Я не обращаю на них внимания.
Эти.
Элли.
Эти?
«Что?» — резко спрашиваю я.
Мы можем дать тебе то, что ты хочешь…
«Что я хочу, — ною я про себя, — так это немножко картошки фри».
Дверь… она хихикает. Это единственное слово, которое я могу использовать. Дверь смеется надо мной. Слышится слабое хихиканье второго голоса, и я подумываю сделать какую-нибудь глупость.
Мы знаем, что ты хочешь, — говорит Дверь. — Маму. Семью. Деньги. Мы…
— Элли! — резко говорит Райан.
По его интонации я догадываюсь, что он зовет меня уже не первый раз.
— Что? — вытягиваю я из себя.
Двери заставляют все двигаться медленно. Мой желудок ноет, когда я вспоминаю, как это было — прикоснуться к Двери в больнице.

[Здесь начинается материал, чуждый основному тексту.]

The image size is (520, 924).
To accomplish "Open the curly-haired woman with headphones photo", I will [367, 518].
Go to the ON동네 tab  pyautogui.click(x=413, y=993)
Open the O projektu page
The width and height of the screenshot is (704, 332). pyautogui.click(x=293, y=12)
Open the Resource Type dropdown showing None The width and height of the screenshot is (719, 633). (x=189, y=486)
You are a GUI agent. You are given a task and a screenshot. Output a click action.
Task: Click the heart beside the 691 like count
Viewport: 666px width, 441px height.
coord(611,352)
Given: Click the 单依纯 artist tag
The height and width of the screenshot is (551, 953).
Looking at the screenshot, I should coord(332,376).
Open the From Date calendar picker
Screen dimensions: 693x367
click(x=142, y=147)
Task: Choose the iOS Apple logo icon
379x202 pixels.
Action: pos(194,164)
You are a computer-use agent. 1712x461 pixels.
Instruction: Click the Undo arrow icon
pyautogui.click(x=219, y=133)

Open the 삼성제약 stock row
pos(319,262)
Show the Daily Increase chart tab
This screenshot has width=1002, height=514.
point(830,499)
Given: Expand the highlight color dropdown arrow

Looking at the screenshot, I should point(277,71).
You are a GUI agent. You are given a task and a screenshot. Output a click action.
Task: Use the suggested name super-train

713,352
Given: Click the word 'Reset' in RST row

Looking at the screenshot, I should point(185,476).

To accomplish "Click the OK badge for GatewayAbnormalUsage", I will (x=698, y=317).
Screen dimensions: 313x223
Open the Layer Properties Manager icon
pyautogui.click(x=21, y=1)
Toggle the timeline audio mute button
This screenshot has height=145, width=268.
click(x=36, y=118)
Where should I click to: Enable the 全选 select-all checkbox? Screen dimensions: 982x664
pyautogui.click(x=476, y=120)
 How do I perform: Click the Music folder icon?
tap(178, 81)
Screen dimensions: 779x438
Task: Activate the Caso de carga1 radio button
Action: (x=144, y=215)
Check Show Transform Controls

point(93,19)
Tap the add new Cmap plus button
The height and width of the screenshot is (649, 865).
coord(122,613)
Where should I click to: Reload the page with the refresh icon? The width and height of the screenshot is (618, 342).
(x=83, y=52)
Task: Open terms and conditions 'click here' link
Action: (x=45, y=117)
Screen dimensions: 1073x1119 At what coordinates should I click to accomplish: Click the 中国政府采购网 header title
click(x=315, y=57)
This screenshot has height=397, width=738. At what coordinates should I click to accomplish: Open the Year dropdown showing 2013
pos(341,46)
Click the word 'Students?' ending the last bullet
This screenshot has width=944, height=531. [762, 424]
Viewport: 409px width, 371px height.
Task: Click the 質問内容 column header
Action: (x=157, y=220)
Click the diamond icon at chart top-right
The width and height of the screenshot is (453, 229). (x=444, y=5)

— Что она говорит? — спрашивает он. Он опускается на колени передо мной. — Не слушай ее.
— Думаю, что я не настолько глупа, чтобы слушать парочку чертовых Дверей в Ад, — говорю я, не успев подумать.
— Но настолько глупа, чтобы коснуться? — Райан кладет руку мне на колено. — Элли, не слушай ее.
— Я не слушаю.
— Что она говорит? — Этот вопрос, похоже, противоречит его приказу не слушать Дверь.
— Ничего, — вру я. — Просто мое имя.
Райан долго смотрит на меня, потом встает и возвращается к груде тел вокруг Двери. Сапогом он толкает их, разделяет, переворачивает, чтобы увидеть лица.